Yacht owners are generally conservative when it comes to the exterior finish of their ships. Most often, white is the color of choice, with sometimes navy blue appearing on the yachts owned by the more adventurous. Within the past decade, however, more vibrant colors have begun to appear on hulls, and sometimes on superstructures of some yachts.
Some potential owners may hesitate, however, about ordering yachts with one or more non-traditional colors, worried that adding color to the hull will diminish the ship’s value. Think about taking a chance instead. The bold and bright blue and orange combination on Heesen Yachts’ Aurelia, launched in 2011, actually makes this yacht more interesting. Other super yachts delivered in the last five years with interesting hull color schemes include Sunrays, Smeralda and Quinta Essentia, ranging in length from 55 to 85 meters. Philip Zepter Yachts even built the 50-metre JoyMe with color on its superstructure.
The crucial factor in selecting non-traditional colors for hulls is to choose a color that will stand out, yet is not too bold, and has a quality finish. Colored hulls with proper finishes can actually improve aesthetics and emphasize the superstructure—points that are even more important as super yachts continue to increase in size.

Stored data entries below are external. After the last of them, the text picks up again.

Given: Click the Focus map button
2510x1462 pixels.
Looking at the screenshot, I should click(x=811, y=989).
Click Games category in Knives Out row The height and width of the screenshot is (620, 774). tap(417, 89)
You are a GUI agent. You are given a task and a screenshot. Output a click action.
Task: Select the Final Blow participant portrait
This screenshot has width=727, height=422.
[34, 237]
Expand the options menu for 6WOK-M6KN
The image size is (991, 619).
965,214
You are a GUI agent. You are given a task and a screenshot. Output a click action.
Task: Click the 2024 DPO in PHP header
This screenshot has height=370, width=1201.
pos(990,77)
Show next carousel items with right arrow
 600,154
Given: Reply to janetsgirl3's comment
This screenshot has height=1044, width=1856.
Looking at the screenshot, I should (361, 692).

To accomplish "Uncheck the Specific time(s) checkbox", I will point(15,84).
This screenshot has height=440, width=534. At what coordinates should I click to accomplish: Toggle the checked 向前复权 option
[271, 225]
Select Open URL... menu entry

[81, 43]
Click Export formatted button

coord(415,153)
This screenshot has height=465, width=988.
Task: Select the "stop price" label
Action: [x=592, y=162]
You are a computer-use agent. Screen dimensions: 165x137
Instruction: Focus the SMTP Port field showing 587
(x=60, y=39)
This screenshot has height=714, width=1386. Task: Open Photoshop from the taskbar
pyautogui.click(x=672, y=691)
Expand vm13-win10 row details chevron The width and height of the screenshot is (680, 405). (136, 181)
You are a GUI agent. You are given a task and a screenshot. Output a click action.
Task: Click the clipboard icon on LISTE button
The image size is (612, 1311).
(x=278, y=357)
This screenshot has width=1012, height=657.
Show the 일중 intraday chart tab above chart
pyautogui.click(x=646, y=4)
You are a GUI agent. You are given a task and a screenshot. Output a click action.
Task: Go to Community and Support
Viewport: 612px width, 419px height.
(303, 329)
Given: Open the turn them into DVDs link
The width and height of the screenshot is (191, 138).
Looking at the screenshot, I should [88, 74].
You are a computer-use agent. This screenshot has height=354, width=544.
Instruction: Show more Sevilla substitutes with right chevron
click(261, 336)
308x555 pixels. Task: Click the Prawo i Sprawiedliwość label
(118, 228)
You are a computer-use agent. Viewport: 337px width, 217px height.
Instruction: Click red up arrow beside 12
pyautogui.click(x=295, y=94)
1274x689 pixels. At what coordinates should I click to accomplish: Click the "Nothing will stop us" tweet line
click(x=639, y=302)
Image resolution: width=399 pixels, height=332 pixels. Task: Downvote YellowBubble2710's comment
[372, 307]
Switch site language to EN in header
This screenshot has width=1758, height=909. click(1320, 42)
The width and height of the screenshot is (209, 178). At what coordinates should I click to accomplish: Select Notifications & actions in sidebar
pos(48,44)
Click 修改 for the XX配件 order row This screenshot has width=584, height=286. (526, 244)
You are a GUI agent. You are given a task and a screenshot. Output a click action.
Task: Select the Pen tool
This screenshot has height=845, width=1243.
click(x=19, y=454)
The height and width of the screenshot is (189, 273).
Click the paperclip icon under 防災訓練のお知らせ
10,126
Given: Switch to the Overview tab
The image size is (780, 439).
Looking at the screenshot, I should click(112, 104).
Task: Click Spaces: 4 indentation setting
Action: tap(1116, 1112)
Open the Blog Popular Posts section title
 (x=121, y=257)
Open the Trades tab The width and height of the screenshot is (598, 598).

Because color characterizes the yacht, owners should be careful when selecting hues to ensure that the accent produces a balance between innovation and timeless quality.
Another factor to keep in mind is cost. The darker the color, the most heat the hull will absorb, increasing energy consumption to keep the yacht cool. As owners continue to increasingly customize their ships, expect the market, as well as the color choices, for vibrant hulls to continue to grow in the next 10 years.